Table 2 compares the results discussed above with a prototypical merocyanine belonging to the D1A1 class, namely pyrl,tbu-D1A1 (see the chemical structure in Fig. 1a), and already studied by us.9 Such species, despite featuring a different donor unit (D1) and a 1D columnar packing in the solid state (see Fig. S8, ESI), shows a computed Brownian hole mobility of 0.160 cm2 V−1 s−1 (semi-classical Marcus rates) that is of the same order of magnitude of both 1D and 2D charge transport cases predicted for the D2A1 species.
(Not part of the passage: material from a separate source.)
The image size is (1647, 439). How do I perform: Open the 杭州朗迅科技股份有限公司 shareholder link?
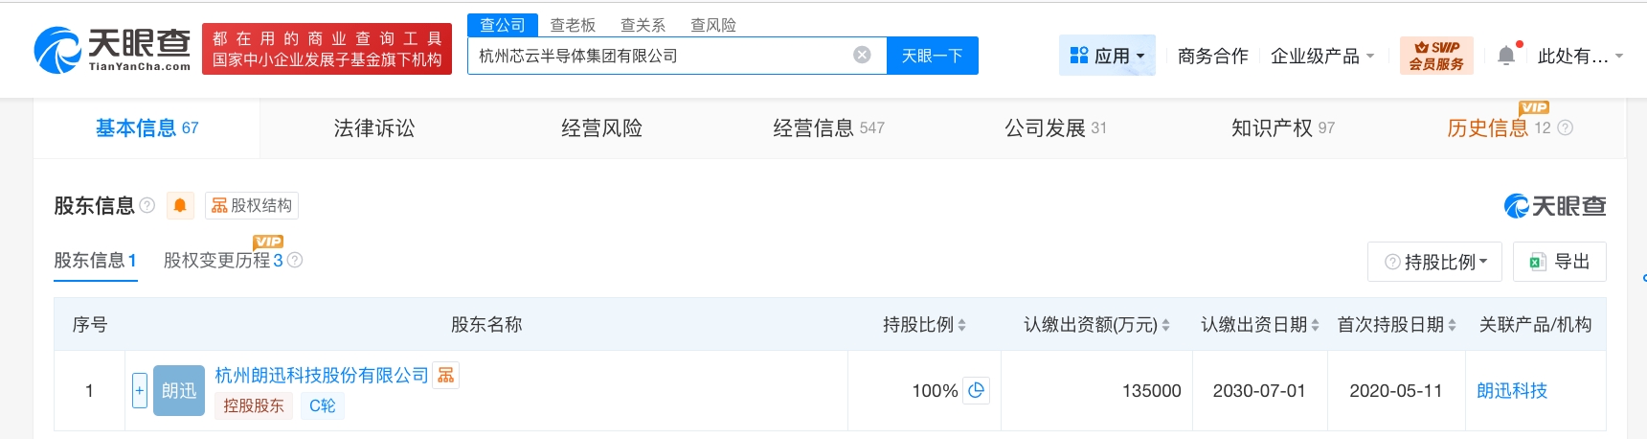point(322,375)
As discussed in the next sections, the comparison between merocyanines belonging to these two classes (D1A1vs.D2A1) allows to draw more general structure–property relationships and to get insights into the role played by static and energetic disorder effects (see below) on this family of organic conjugated molecules.

Static (energetic) disorder

Electrostatic and polarization effects51,65–68 impact the site energy differences ΔEij, thereby influencing the transfer rates (see eqn (1)), the charge mobility, and the topology of the charge transport network.69,70 While one-dimensional charge transport is prone to structural defects, the prior effect of static disorder is to interconnect or disconnect certain pathways, thus determining a new topological connectivity.71 Such effects have never been modelled nor discussed in the literature of merocyanines, and we expect a strong impact of the polarization effects onto the charge transport properties of polar molecules in condensed phases.72

The R1,R2-D2A1 library is an ideal platform to explore the impact of the energetic disorder over various charge transport networks, ranging from 1D, 2D up to 3D. Furthermore, the evaluation of ΔEij for pyr,tbu-D1A1 allows the comparison between different DA classes, together with the definition of general design guidelines about merocyanines.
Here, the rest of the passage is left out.